World-building is a political act. Every brick, every law, every scrap of cloth tells you who is allowed to exist and who is being erased. There is no neutral dystopia. If the characters don’t ache, the setting is just a prop. The reader has to see themselves in the terror or it is just decoration. The world has to feel close enough to touch. Close enough to bruise.
The worst fear isn’t what you see. It is what you know and cannot unknow. Don’t chase shock. Chase recognition. The fear lives in the silence before the drop. Not in the monster, but in the people who pretend the monster isn’t there. Anyone can spill blood. It is harder to write a silence that curdles. A locked door that seems to breathe. A woman whose grief makes the reader flinch.
Writing feminist speculative fiction isn't a sub-genre. It is a refusal. A refusal to write women as corpses, as wives, or as echoes. A refusal to let a system decide which dreams are worth the ink. A refusal to label rage as “too much.”

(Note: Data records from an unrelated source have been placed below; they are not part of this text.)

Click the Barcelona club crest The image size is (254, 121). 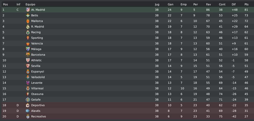pyautogui.click(x=28, y=55)
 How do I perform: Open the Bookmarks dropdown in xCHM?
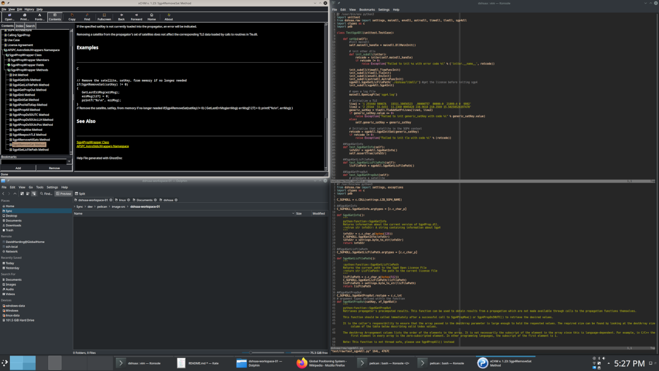click(69, 162)
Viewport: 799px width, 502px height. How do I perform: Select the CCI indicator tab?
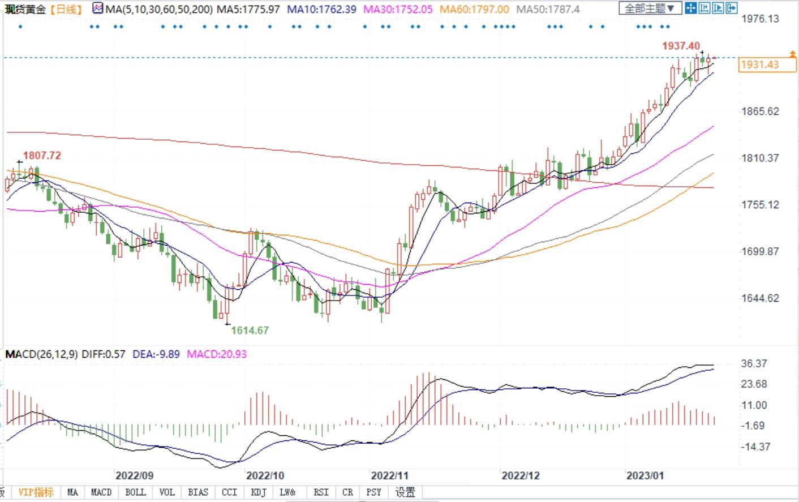(229, 492)
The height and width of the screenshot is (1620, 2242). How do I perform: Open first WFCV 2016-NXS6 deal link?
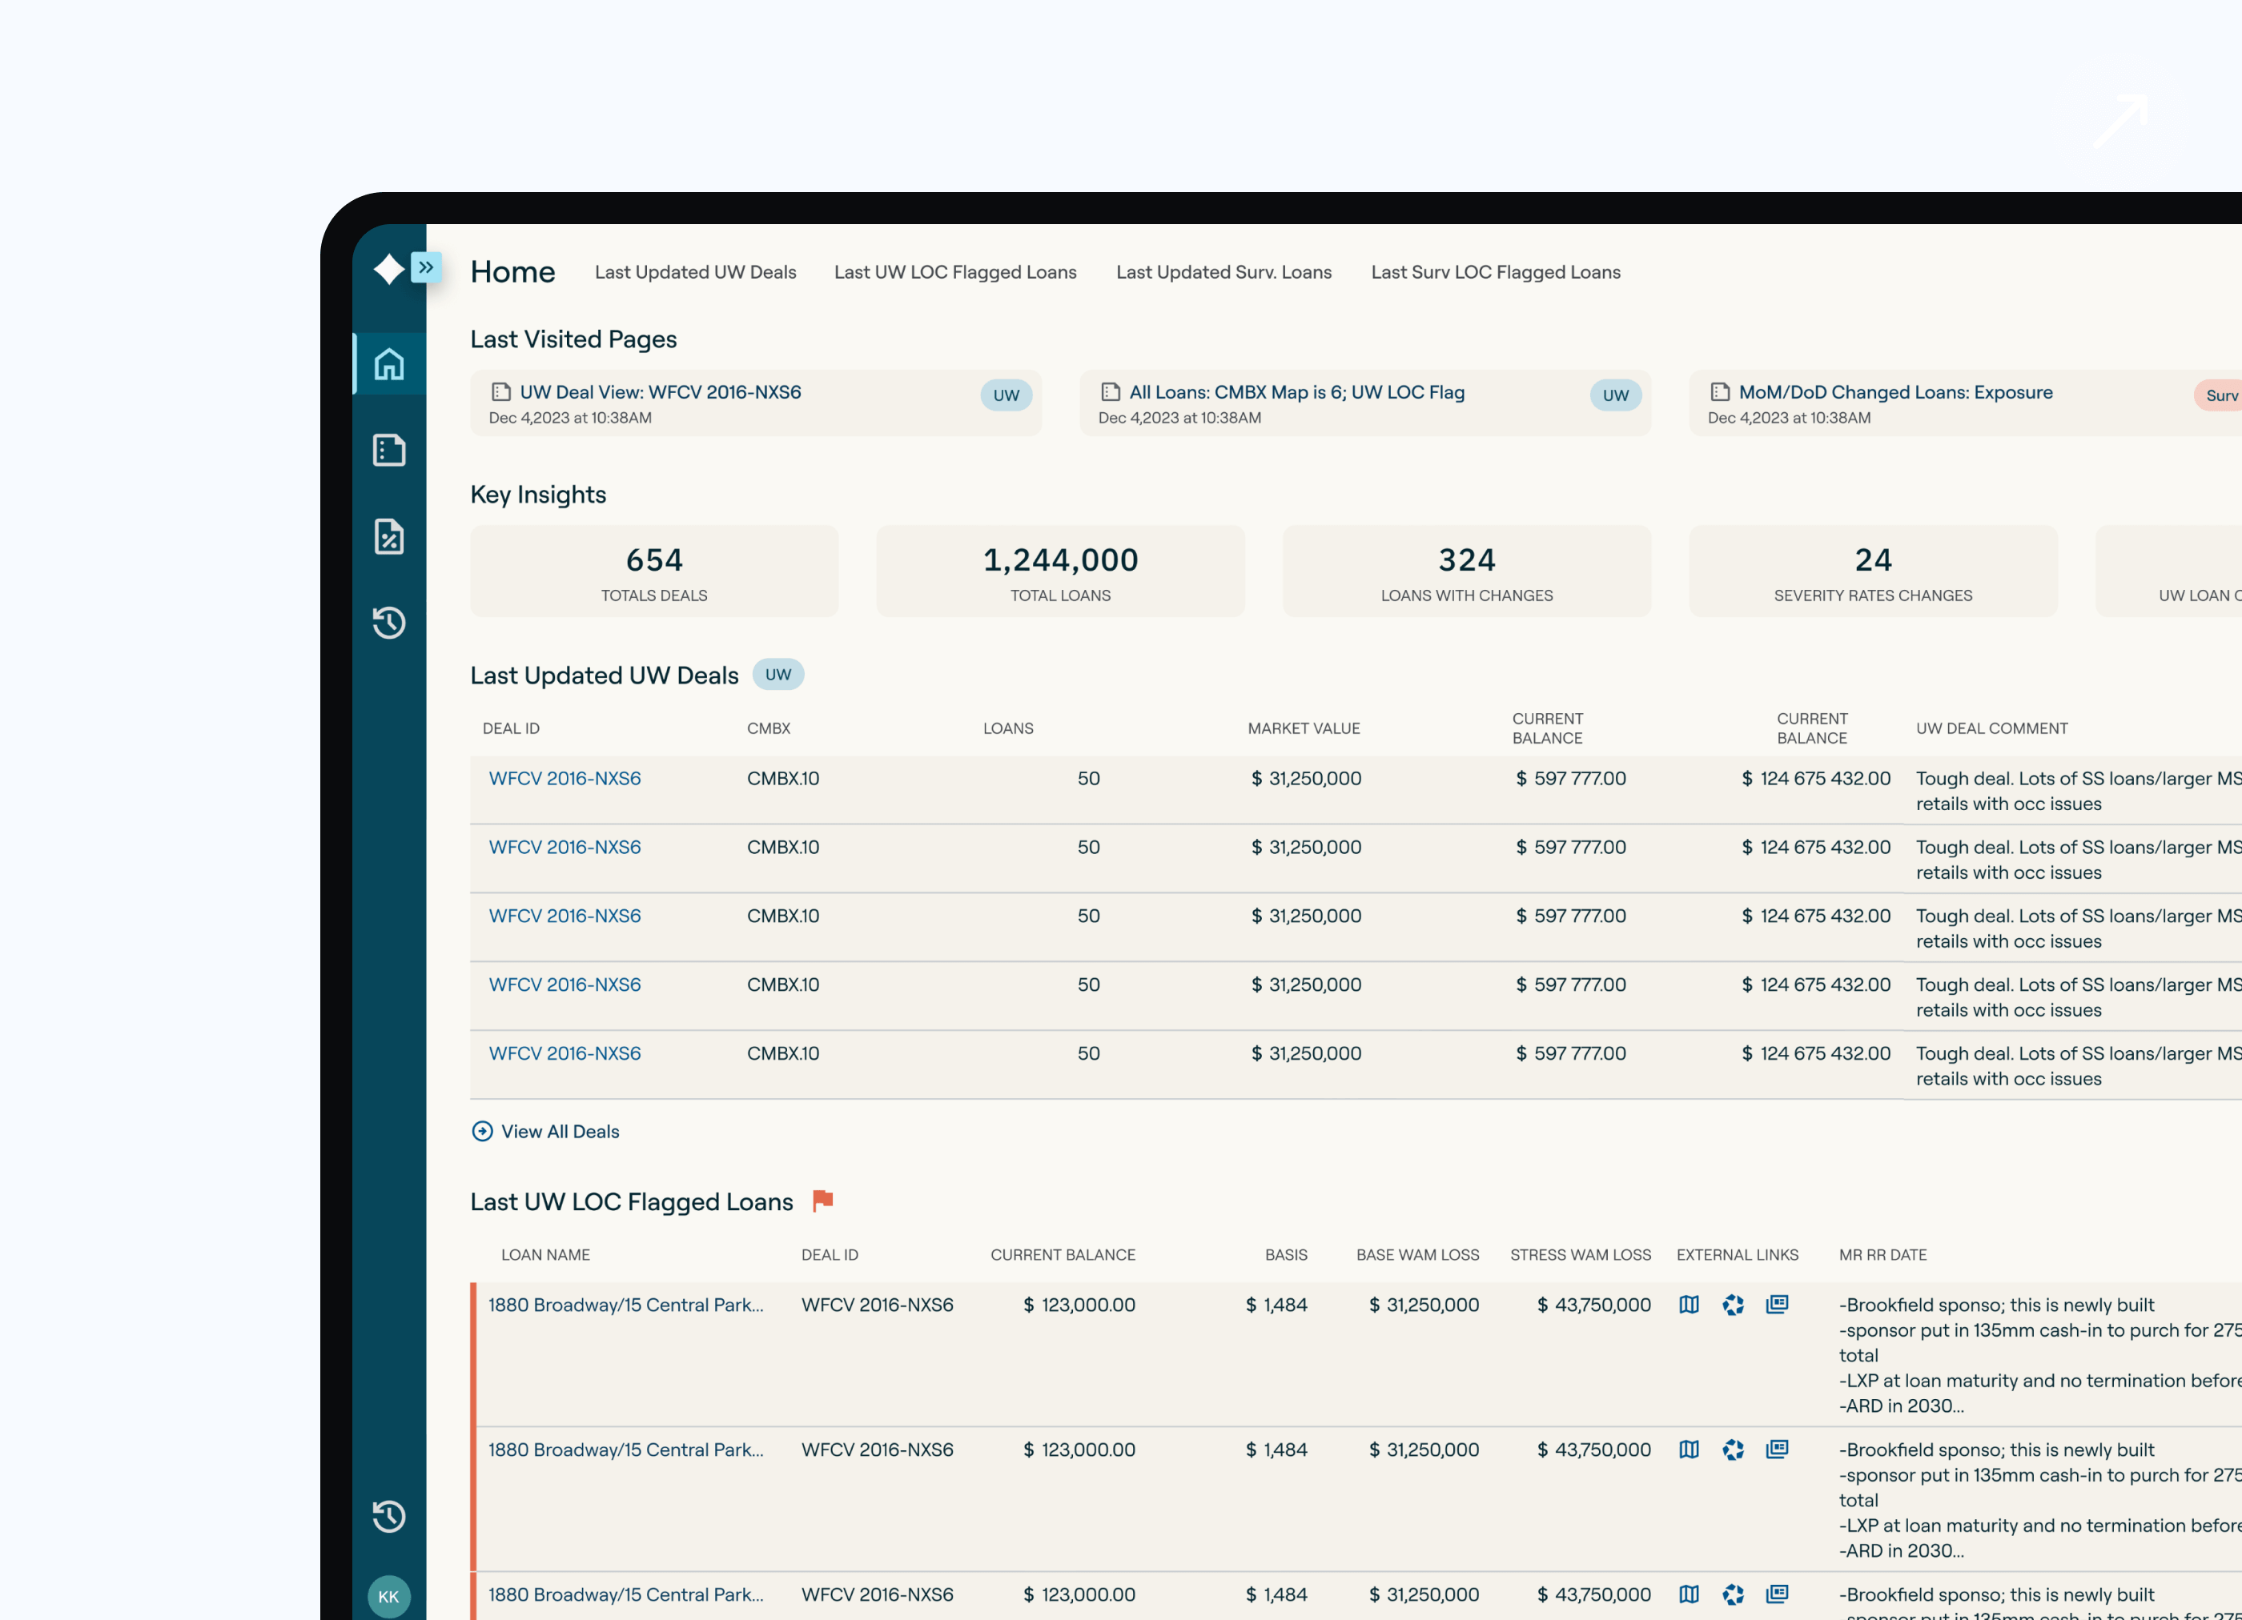tap(564, 778)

The work costs something. You will be told you are angry. Niche. They will ask you to smooth the edges. Make your heroines “likable.” Do it anyway. Write women who burn instead of smoulder. Write about motherhood without the sugar. Write rage without the apology. The body is a battlefield and an archive.
If they call you "too much," let them. Feminist speculative horror names the violence women were told to swallow. It says: this happened, this happens, and this will keep happening unless we imagine something else.
Start with the wound. Every dystopia begins in a body. What hurt does your world enlarge? Refuse easy villains. Technology and laws mean nothing if your characters don't carry contradictions under their skin. Lean into the discomfort. If it scares you to write it, that is where the truth is hiding.
I am deep inside my own novel now. It is a story about control. About trauma. About being rewritten. It is a jagged, personal lament. It isn't about the future. It’s about the present, sharpened until we can no longer pretend not to see it.
And yes, there are small men in it.
They don’t have claws. They are the bureaucrats behind clipboards. The partners who evaporate when the cost of staying exceeds their ego. They weaponize silence instead of fists. Cowardice is the most efficient tool they own. They sit at our tables, promising love and delivering a calculated absence.
But there is another kind of man. The one who listens. Who stays when staying is dangerous. This genre isn't just about exposing the violence; it is about the tenderness that survives it.
Small men fade. The one who remains becomes myth.